*About this exercise*
What is needed is an exact copy of all the records.

*Listed records*
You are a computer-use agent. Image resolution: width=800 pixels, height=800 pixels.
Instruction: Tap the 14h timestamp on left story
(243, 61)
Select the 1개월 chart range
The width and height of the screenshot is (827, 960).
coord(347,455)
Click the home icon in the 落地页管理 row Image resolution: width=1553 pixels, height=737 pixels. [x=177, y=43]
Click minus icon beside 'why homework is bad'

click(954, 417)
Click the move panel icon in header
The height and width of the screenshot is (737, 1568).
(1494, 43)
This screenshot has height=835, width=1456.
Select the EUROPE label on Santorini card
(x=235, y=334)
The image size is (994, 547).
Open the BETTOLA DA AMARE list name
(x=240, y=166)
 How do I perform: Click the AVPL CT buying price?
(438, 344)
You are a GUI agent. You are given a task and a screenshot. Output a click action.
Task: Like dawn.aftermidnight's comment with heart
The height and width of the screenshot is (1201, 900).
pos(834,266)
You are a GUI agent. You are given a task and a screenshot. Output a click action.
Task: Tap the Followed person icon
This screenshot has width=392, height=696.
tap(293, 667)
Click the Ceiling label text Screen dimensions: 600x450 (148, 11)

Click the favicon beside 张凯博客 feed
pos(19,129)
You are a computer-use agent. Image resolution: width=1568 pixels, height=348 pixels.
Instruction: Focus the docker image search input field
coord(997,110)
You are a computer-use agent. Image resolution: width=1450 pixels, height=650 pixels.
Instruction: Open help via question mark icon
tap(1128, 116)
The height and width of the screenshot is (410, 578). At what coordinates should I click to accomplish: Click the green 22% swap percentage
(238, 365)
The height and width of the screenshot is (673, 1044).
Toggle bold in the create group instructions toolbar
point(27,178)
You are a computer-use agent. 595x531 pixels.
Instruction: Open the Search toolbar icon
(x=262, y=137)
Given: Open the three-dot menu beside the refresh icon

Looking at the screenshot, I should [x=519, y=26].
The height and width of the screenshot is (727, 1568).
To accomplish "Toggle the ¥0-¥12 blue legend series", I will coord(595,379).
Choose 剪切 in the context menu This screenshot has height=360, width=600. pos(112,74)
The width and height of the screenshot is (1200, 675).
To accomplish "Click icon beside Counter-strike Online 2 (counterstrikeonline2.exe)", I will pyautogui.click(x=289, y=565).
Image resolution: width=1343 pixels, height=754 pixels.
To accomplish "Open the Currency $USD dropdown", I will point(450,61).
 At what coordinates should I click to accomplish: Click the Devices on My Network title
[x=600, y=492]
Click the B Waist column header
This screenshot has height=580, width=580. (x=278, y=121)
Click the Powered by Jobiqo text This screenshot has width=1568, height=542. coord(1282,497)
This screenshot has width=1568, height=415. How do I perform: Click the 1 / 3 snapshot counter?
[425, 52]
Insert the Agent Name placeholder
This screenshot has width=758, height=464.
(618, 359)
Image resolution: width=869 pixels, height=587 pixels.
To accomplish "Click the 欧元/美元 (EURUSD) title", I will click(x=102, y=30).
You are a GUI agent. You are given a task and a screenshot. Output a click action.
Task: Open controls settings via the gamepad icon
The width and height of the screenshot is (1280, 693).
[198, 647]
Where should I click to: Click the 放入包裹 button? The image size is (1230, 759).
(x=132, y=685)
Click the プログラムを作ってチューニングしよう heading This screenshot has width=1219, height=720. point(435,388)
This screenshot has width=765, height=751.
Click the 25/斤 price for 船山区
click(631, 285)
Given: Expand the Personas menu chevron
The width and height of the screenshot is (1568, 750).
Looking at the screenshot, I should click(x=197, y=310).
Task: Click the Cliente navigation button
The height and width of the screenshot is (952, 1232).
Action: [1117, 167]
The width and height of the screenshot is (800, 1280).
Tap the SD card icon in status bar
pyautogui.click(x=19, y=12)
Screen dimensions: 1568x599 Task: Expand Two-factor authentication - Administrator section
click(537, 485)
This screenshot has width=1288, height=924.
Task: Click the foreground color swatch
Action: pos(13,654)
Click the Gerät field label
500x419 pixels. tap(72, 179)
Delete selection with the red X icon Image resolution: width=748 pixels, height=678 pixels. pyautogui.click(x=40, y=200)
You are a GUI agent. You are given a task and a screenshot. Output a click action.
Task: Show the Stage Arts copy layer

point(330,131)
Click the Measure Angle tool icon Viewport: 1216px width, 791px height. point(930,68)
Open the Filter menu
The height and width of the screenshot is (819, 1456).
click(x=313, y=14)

*Answer to this exercise*
You are a computer-use agent. Image resolution: width=800 pixels, height=800 pixels.
Instruction: Tap the 14h timestamp on left story
(243, 61)
Select the 1개월 chart range
The width and height of the screenshot is (827, 960).
coord(347,455)
Click the home icon in the 落地页管理 row Image resolution: width=1553 pixels, height=737 pixels. [x=177, y=43]
Click minus icon beside 'why homework is bad'

click(954, 417)
Click the move panel icon in header
The height and width of the screenshot is (737, 1568).
(1494, 43)
This screenshot has height=835, width=1456.
Select the EUROPE label on Santorini card
(x=235, y=334)
The image size is (994, 547).
Open the BETTOLA DA AMARE list name
(x=240, y=166)
 How do I perform: Click the AVPL CT buying price?
(438, 344)
You are a GUI agent. You are given a task and a screenshot. Output a click action.
Task: Like dawn.aftermidnight's comment with heart
The height and width of the screenshot is (1201, 900).
pos(834,266)
You are a GUI agent. You are given a task and a screenshot. Output a click action.
Task: Tap the Followed person icon
This screenshot has width=392, height=696.
tap(293, 667)
Click the Ceiling label text Screen dimensions: 600x450 (148, 11)

Click the favicon beside 张凯博客 feed
pos(19,129)
You are a computer-use agent. Image resolution: width=1568 pixels, height=348 pixels.
Instruction: Focus the docker image search input field
coord(997,110)
You are a computer-use agent. Image resolution: width=1450 pixels, height=650 pixels.
Instruction: Open help via question mark icon
tap(1128, 116)
The height and width of the screenshot is (410, 578). At what coordinates should I click to accomplish: Click the green 22% swap percentage
(238, 365)
The height and width of the screenshot is (673, 1044).
Toggle bold in the create group instructions toolbar
point(27,178)
You are a computer-use agent. 595x531 pixels.
Instruction: Open the Search toolbar icon
(x=262, y=137)
Given: Open the three-dot menu beside the refresh icon

Looking at the screenshot, I should [x=519, y=26].
The height and width of the screenshot is (727, 1568).
To accomplish "Toggle the ¥0-¥12 blue legend series", I will coord(595,379).
Choose 剪切 in the context menu This screenshot has height=360, width=600. pos(112,74)
The width and height of the screenshot is (1200, 675).
To accomplish "Click icon beside Counter-strike Online 2 (counterstrikeonline2.exe)", I will pyautogui.click(x=289, y=565).
Image resolution: width=1343 pixels, height=754 pixels.
To accomplish "Open the Currency $USD dropdown", I will point(450,61).
 At what coordinates should I click to accomplish: Click the Devices on My Network title
[x=600, y=492]
Click the B Waist column header
This screenshot has height=580, width=580. (x=278, y=121)
Click the Powered by Jobiqo text This screenshot has width=1568, height=542. coord(1282,497)
This screenshot has width=1568, height=415. How do I perform: Click the 1 / 3 snapshot counter?
[425, 52]
Insert the Agent Name placeholder
This screenshot has width=758, height=464.
(618, 359)
Image resolution: width=869 pixels, height=587 pixels.
To accomplish "Click the 欧元/美元 (EURUSD) title", I will click(x=102, y=30).
You are a GUI agent. You are given a task and a screenshot. Output a click action.
Task: Open controls settings via the gamepad icon
The width and height of the screenshot is (1280, 693).
[198, 647]
Where should I click to: Click the 放入包裹 button? The image size is (1230, 759).
(x=132, y=685)
Click the プログラムを作ってチューニングしよう heading This screenshot has width=1219, height=720. point(435,388)
This screenshot has width=765, height=751.
Click the 25/斤 price for 船山区
click(631, 285)
Given: Expand the Personas menu chevron
The width and height of the screenshot is (1568, 750).
Looking at the screenshot, I should click(x=197, y=310).
Task: Click the Cliente navigation button
The height and width of the screenshot is (952, 1232).
Action: [1117, 167]
The width and height of the screenshot is (800, 1280).
Tap the SD card icon in status bar
pyautogui.click(x=19, y=12)
Screen dimensions: 1568x599 Task: Expand Two-factor authentication - Administrator section
click(537, 485)
This screenshot has width=1288, height=924.
Task: Click the foreground color swatch
Action: pos(13,654)
Click the Gerät field label
500x419 pixels. tap(72, 179)
Delete selection with the red X icon Image resolution: width=748 pixels, height=678 pixels. pyautogui.click(x=40, y=200)
You are a GUI agent. You are given a task and a screenshot. Output a click action.
Task: Show the Stage Arts copy layer

point(330,131)
Click the Measure Angle tool icon Viewport: 1216px width, 791px height. point(930,68)
Open the Filter menu
The height and width of the screenshot is (819, 1456).
click(x=313, y=14)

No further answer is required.